Maria Carolina Trevisan
Pela primeira vez no mundo, um clube é expulso de um campeonato de futebol por atos racistas de sua torcida
A decisão unânime decretada ontem, 03/09, pelo Supremo Tribunal de Justiça Desportiva (STJD) de excluir o Grêmio da Copa do Brasil por atos racistas de sua torcida contra o goleiro do Santos, Aranha, é inédita na história do futebol mundial. O time de Porto Alegre (RS) terá de pagar multa de R$50 mil e os torcedores identificados como autores da injúria racial estão proibidos de ingressar em jogos do Grêmio por 720 dias. Corre em paralelo, na justiça comum, um inquérito policial para instaurar processo por crime (de racismo ou de injúria racial) cometido pelos torcedores identificados.
É, sem dúvida, uma decisão importante na luta pelo enfrentamento ao racismo. “Mas não basta.

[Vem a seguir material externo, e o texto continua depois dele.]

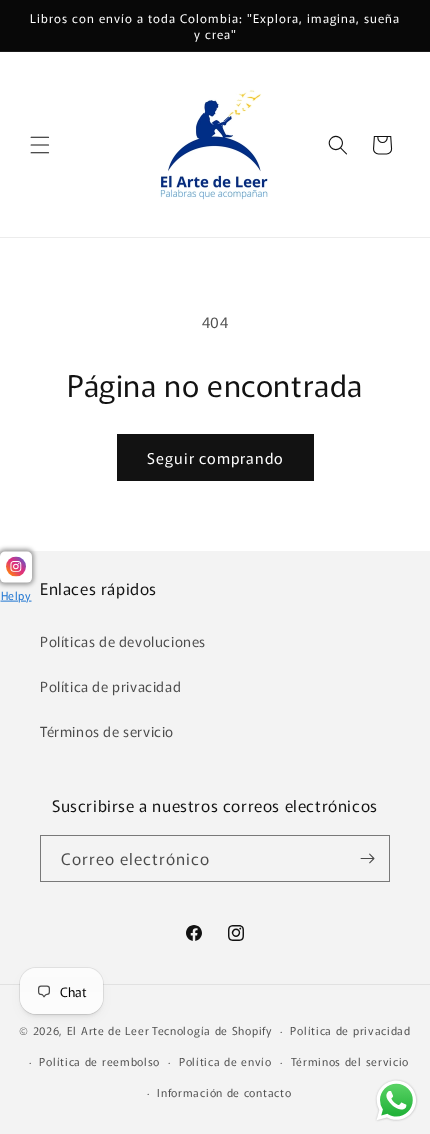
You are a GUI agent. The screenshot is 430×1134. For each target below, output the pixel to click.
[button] (40, 145)
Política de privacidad (110, 686)
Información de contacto (224, 1092)
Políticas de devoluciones (123, 641)
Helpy (16, 594)
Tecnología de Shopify (212, 1030)
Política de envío (225, 1061)
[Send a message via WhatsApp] (396, 1100)
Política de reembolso (99, 1061)
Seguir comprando (215, 457)
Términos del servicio (350, 1061)
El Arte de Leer (108, 1030)
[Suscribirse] (367, 858)
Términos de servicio (107, 731)
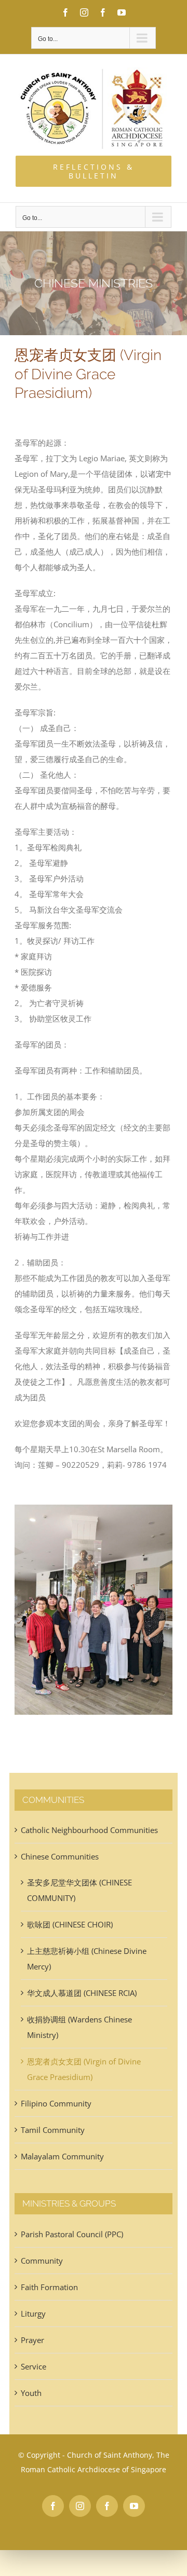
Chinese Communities (60, 1856)
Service (33, 2366)
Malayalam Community (62, 2156)
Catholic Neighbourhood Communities (89, 1830)
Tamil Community (53, 2130)
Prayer (32, 2340)
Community (42, 2260)
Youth (31, 2393)
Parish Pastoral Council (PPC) (72, 2234)
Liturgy (33, 2313)
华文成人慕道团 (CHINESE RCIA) (82, 1993)
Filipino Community (56, 2103)
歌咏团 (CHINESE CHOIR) (70, 1924)
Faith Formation (49, 2287)
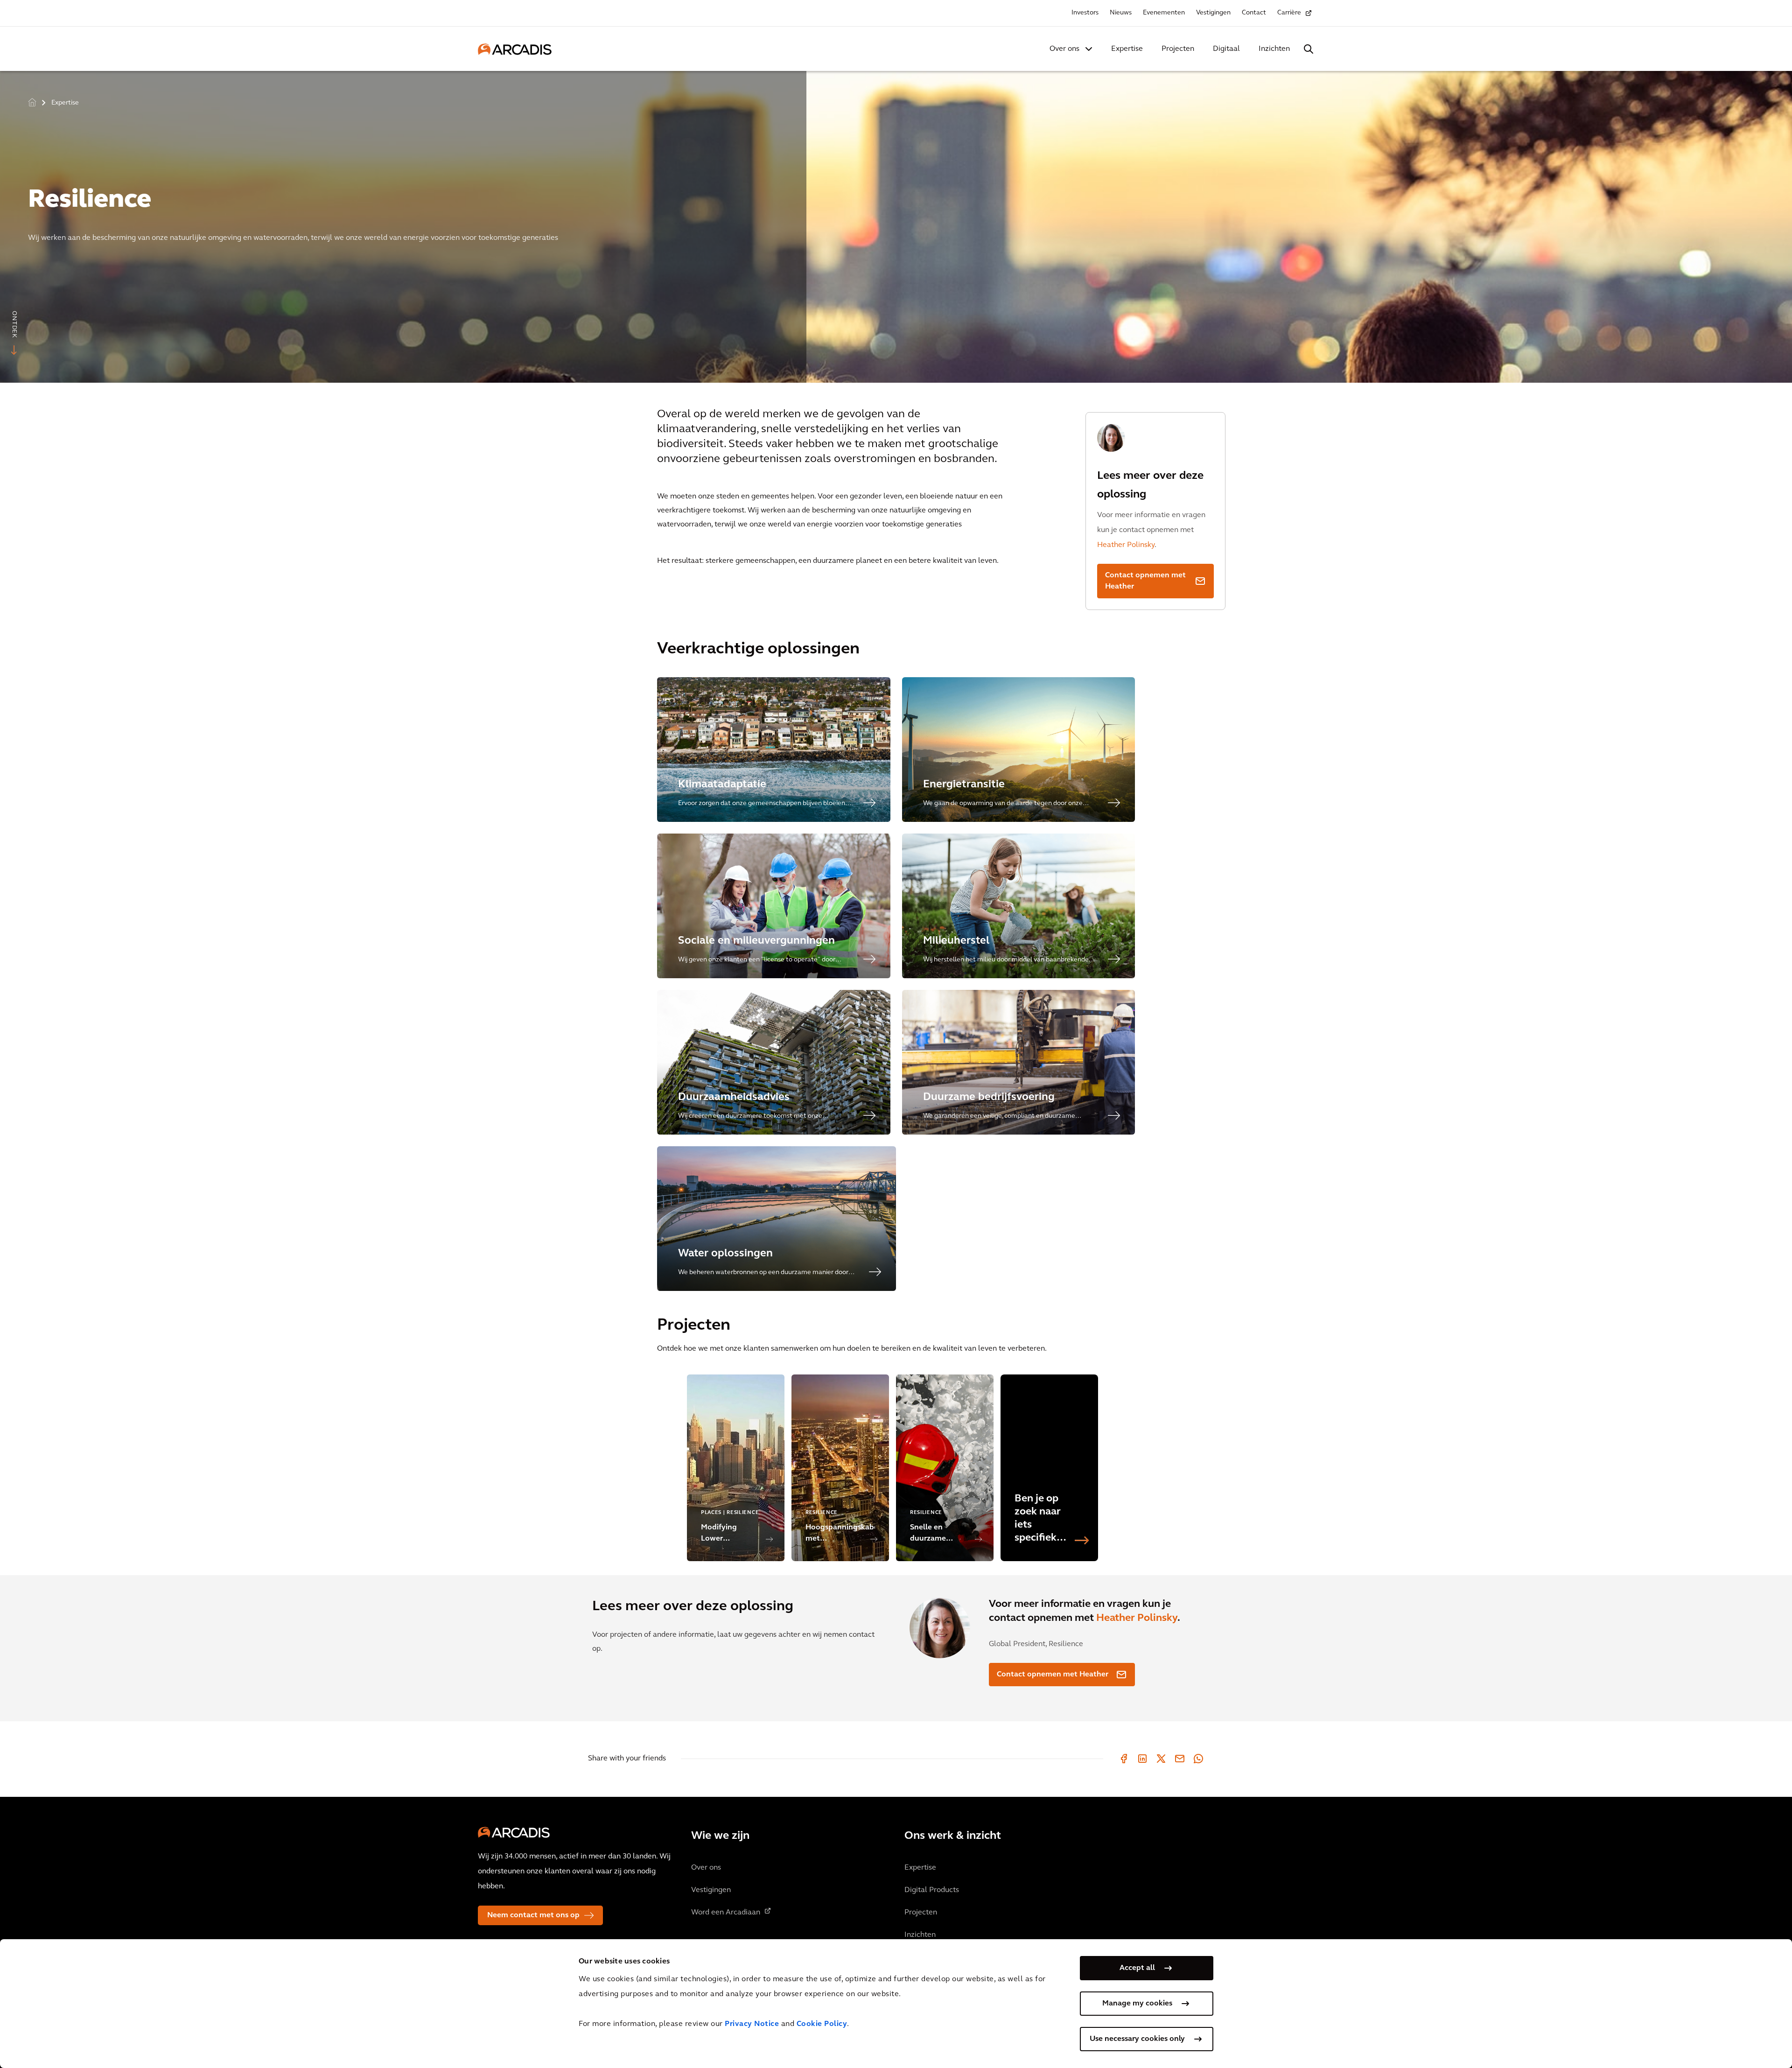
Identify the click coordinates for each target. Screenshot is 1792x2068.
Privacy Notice (752, 2024)
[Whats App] (1198, 1758)
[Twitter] (1161, 1758)
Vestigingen (1213, 12)
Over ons (1064, 49)
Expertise (1127, 49)
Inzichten (1274, 49)
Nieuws (1121, 12)
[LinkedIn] (1142, 1758)
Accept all (1137, 1968)
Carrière (1289, 12)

Para que haja uma mudança de prática das torcidas é preciso uma campanha de sensibilização”, alerta o advogado Rodnei Jericó, que atende casos de racismo e injúria racial pelo SOS Racismo, do Geledés – Instituto da Mulher Negra. “Se a mídia esquecer do assunto, a punição não vai surtir efeito”, completa.
Há 2 outros aspectos significativos relacionados ao mundo do futebol: os clubes são responsáveis por suas torcidas; por isso, torcedores racistas prejudicam seus times. “A punição ao Grêmio é mais que simbólica. É histórica”, diz o administrador de empresas Ademário Almeida, 32 anos, ativista do Movimento Negro na Bahia desde 2003. “É possível perceber a mudança de postura dos próprios jogadores, que deixaram de aceitar as ofensas racistas”, afirma.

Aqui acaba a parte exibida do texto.